Hürriyet

​Studie zeigt: Türkische Küche hinterlässt geringere CO2-Ausstöße

5.2.2021 10:27 Uhr

Laut einer einjährigen Studie verursacht die türkische Küche im Vergleich zur italienischen Küche weitaus weniger Treibhausgasemissionen.

Die Wirtschaftsuniversität Izmir führte eine Studie durch, um den CO2-Austoß des Lebensmittelkonsums in der Türkei zu berechnen. Dazu wählte Fehmi Görkem Üctug, der Leiter der Forschungen, verschiedene Menüs unterschiedlicher Länder aus, die aus den am meisten bevorzugten Gerichten der Länder bestanden.

Die Zahlen im Vergleich

Üctug verglich die CO2-Bilanz der türkischen Küche mit einigen anderen Ländern. Den Daten zufolge hat die türkische Küche eine um mindestens 25 Prozent geringere Umweltbelastung als die italienische Küche. Im Vergleich zur tschechischen, kanadischen, dänischen und spanischen Küche hat die türkische Küche hingegen fast den gleichen CO2-Ausstoß-Wert.

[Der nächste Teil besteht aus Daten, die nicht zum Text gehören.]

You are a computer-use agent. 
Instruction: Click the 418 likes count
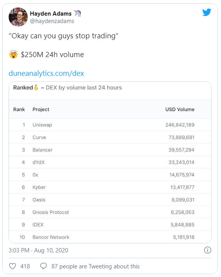(x=25, y=266)
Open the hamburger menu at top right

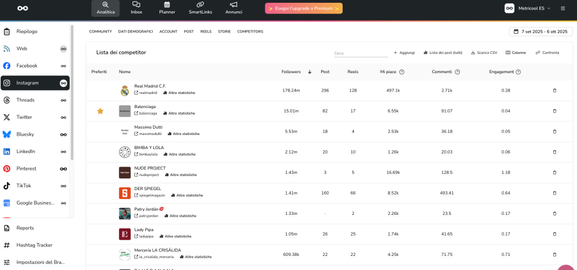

Der Forscher gab bekannt, dass die Treibhausgasemission einer regulären Ernährung in der Türkei pro Kopf 35 Kilogramm betrage. Die Emission einer vegetarischen Ernährung würde hier 28 und einer veganen Ernährung 19 betragen. Im Kontrast dazu lägen die Zahlen in Italien bei 46 Kilogramm, in Dänemark bei 34 Kilogramm und in Tschechischen sowie in Frankreich bei 35 Kilogramm.